I don't know if Google is the best example here. Apple might be a better one:
1. User's work email is user@company.com
2. User creates Apple ID using their work email. Their Apple ID is user@example.com
3. User gets fired and their company email is deleted
4. User can still sign in to the SaaS apps using SIWA and their "company" Apple ID
It's worth noting that OAuth providers - like Apple - include information such as if they are authoratitive or not over a particular account.
In the above example, the normal flow to get a Google address user@company.com relies on setting DNS records for company.com, both to prove control of the domain as well as to route email to that domain.
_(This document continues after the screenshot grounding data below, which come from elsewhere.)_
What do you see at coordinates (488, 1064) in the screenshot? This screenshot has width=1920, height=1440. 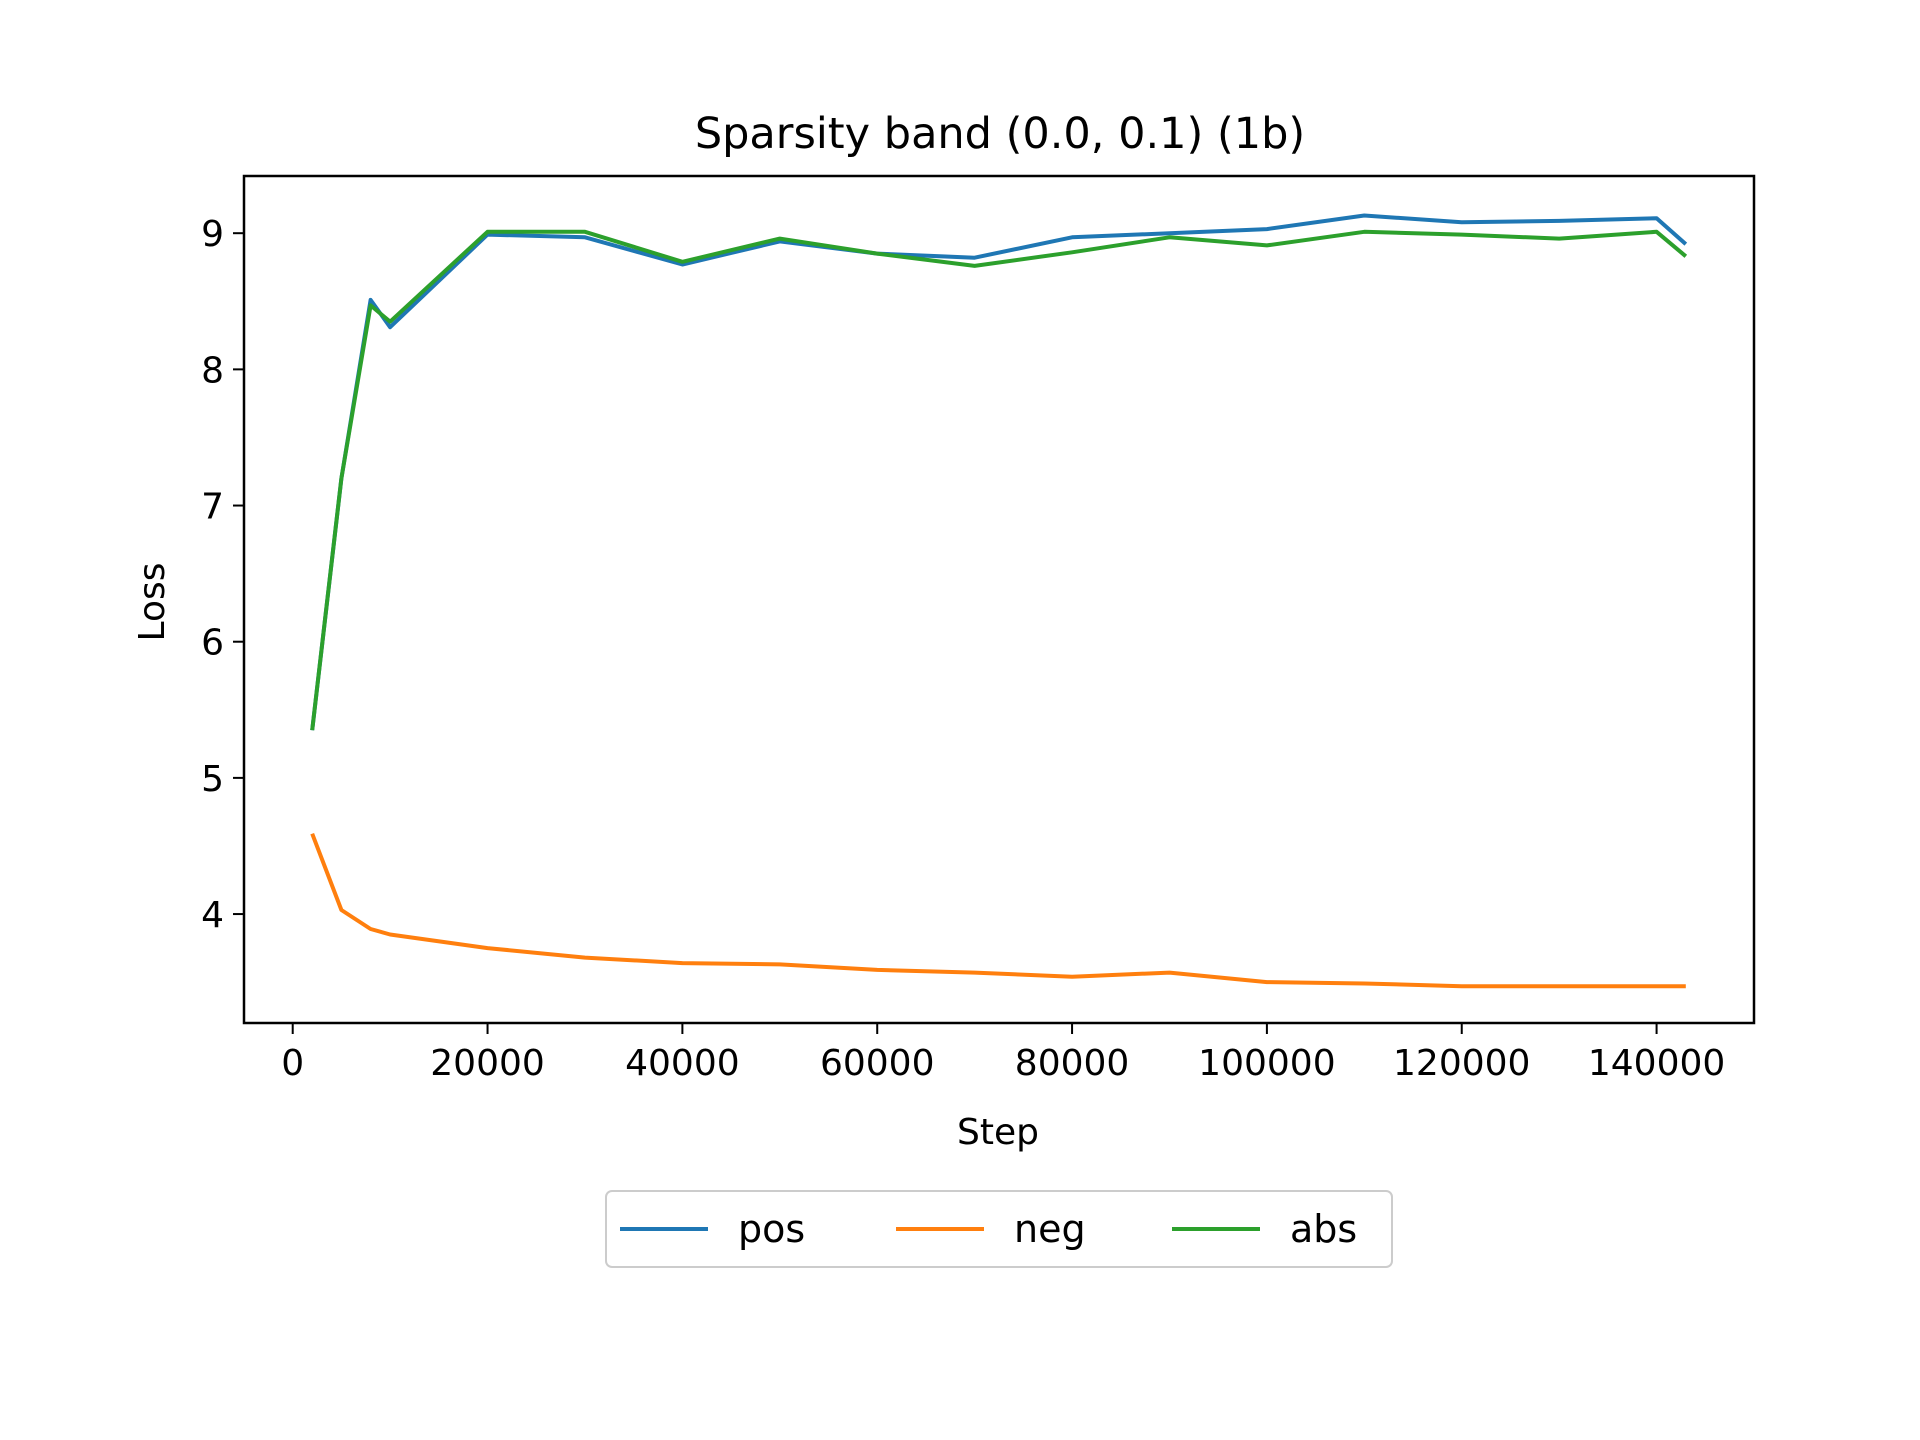 I see `x-tick-label: 20000` at bounding box center [488, 1064].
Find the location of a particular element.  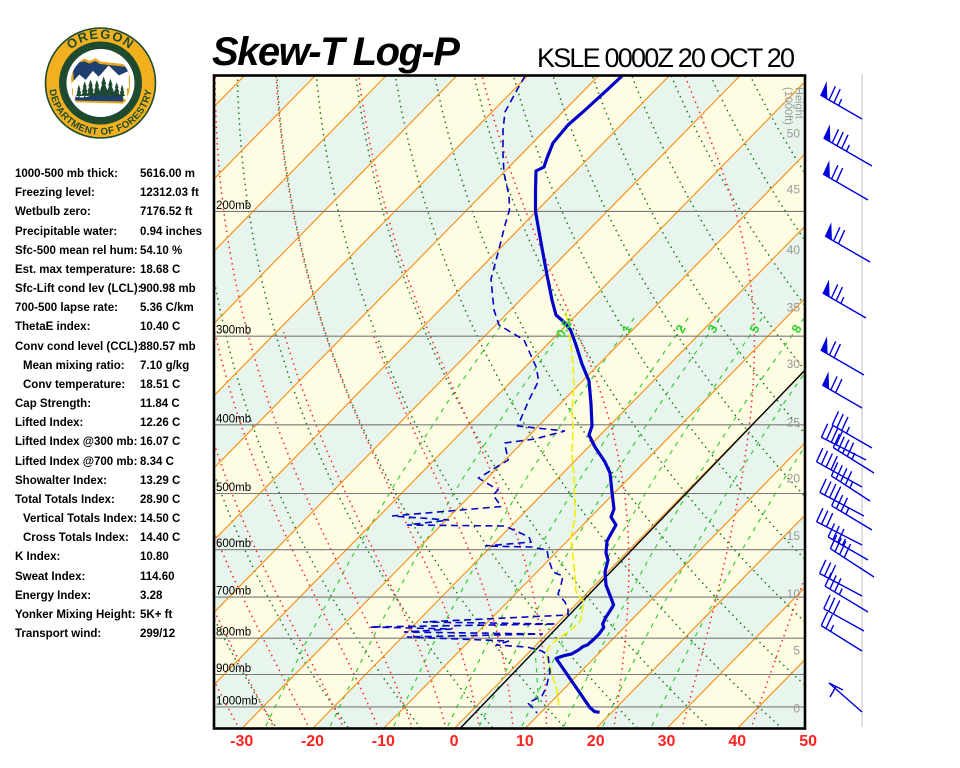

svg-text: 5 is located at coordinates (796, 651).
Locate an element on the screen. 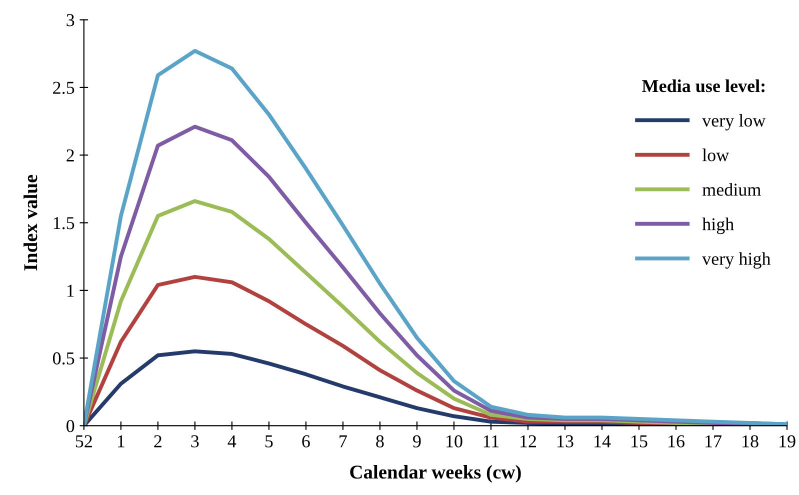 This screenshot has width=799, height=495. x-tick-label: 3 is located at coordinates (195, 442).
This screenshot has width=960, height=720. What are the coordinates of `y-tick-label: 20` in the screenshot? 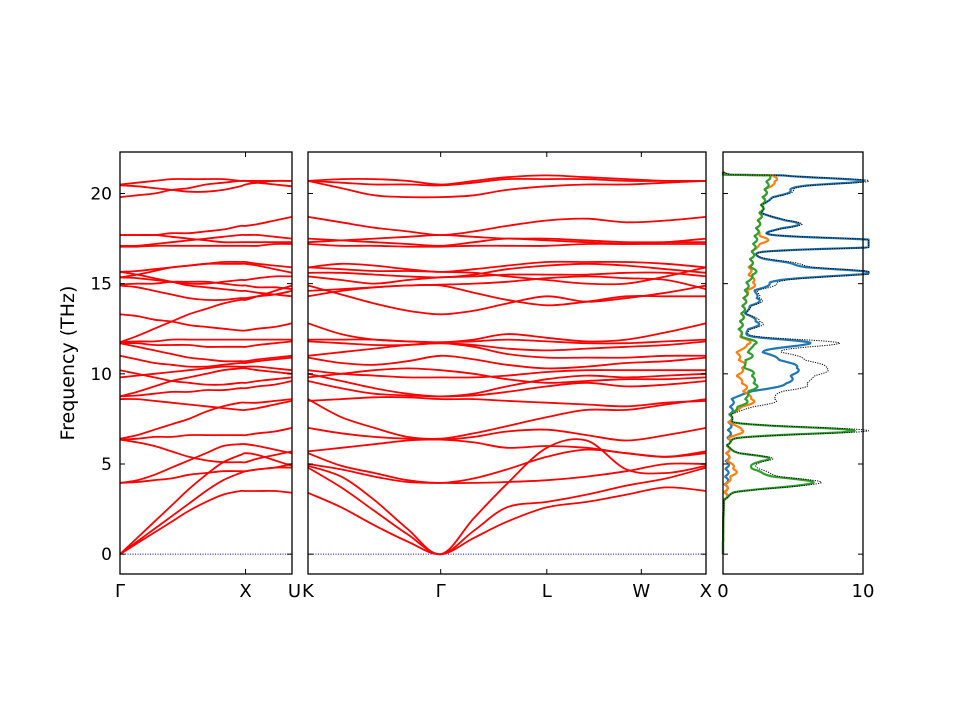 It's located at (101, 194).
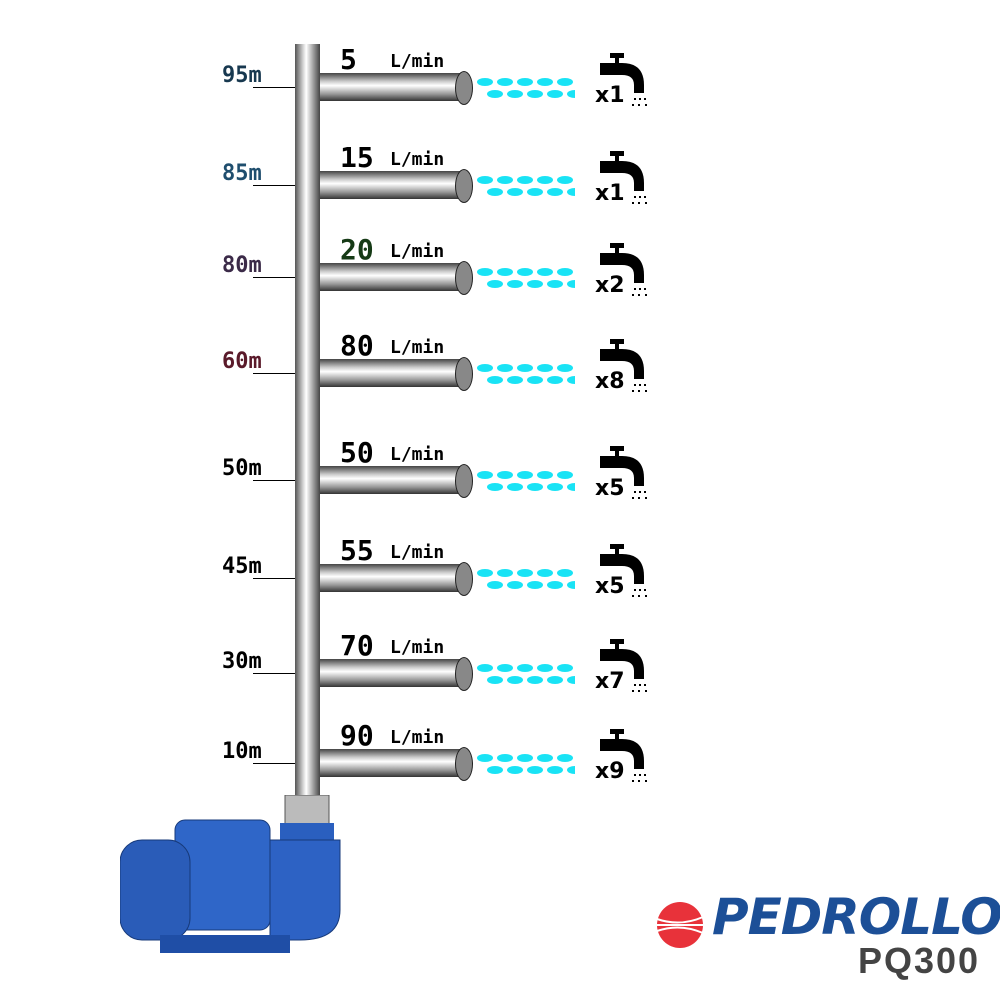  Describe the element at coordinates (308, 424) in the screenshot. I see `vertical-pipe` at that location.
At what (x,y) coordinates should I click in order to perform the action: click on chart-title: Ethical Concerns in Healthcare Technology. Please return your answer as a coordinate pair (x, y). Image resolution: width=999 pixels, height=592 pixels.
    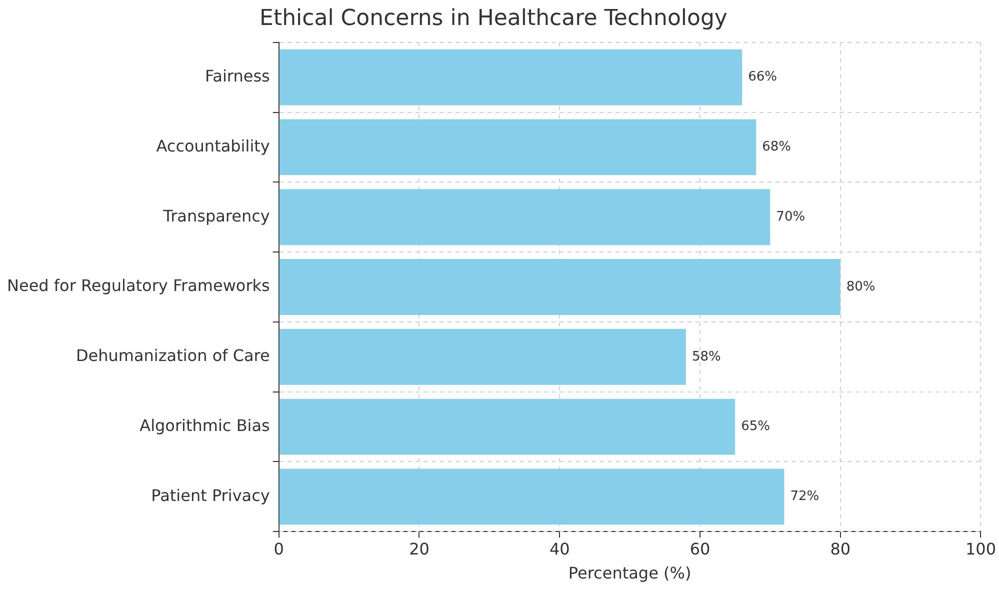
    Looking at the image, I should click on (494, 18).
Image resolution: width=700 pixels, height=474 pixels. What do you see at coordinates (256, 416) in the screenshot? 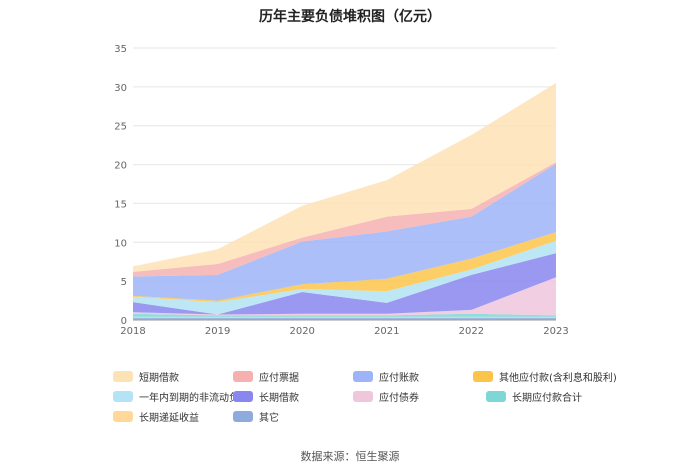
I see `legend-item: 其它` at bounding box center [256, 416].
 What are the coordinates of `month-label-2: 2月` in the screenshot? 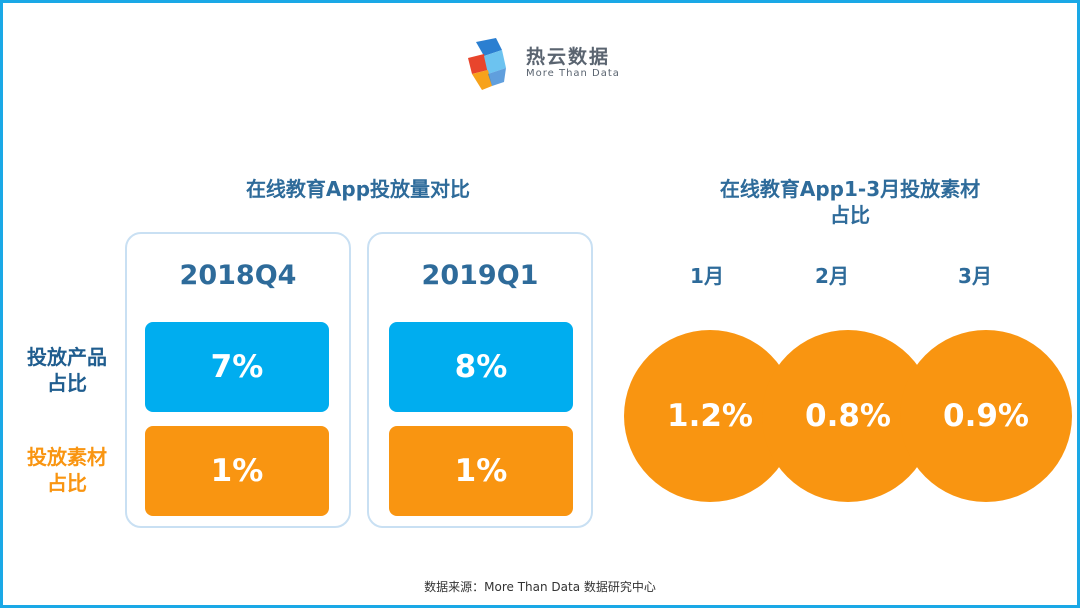 It's located at (832, 276).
There may be an exploit/bypass I'm not seeing, but I legitimately don't see any way a user who has a legitimate user@company.com email address hosted somewhere besides Google workspace could then setup a user@company.com email address with Google.
If there's a way to do this, I would greatly appreciate a link or brief explanation, as our process for employee termination/resignation does involve disabling in the Google admin portal and if we need to be more proactive I definitely want to know.
The issue here is that if company.com does not use Google Workspace and hasn't claimed company.com, then any employee can sign up for a "consumer" Google account using user@company.com.
There are legitimate reasons for this, e.g. imagine an employee at a company that uses Office365 needing to set up an account for Google Adwords.
You can sign up for google with an existing email. So if example.com is all on MS365 that's where the admins control stuff. No google workspace at all, no DNS records or proof of domain to anyone but MS.
So anyone with an example.com email can make a google account using that email as their login. Verify they have the email and that's their login. A common system for users who need to use google ads or analytics.
But when the company disables 365 login the google account remains. And if you use something third party that offers a "Sign in with google" then assumes because you have a google account ending "example.com" you are verified as "example.com" you've got access even if that account is disabled.
If you have the google admin portal this doesn't work as you're controlling it there. But signing up for Microsoft or Apple accounts with that google workspace address might have the same loophole.
The example states that the user works at Example Co and email is @example.com
This is the confusion — it’s reasonable to assume that the email is not a personal address.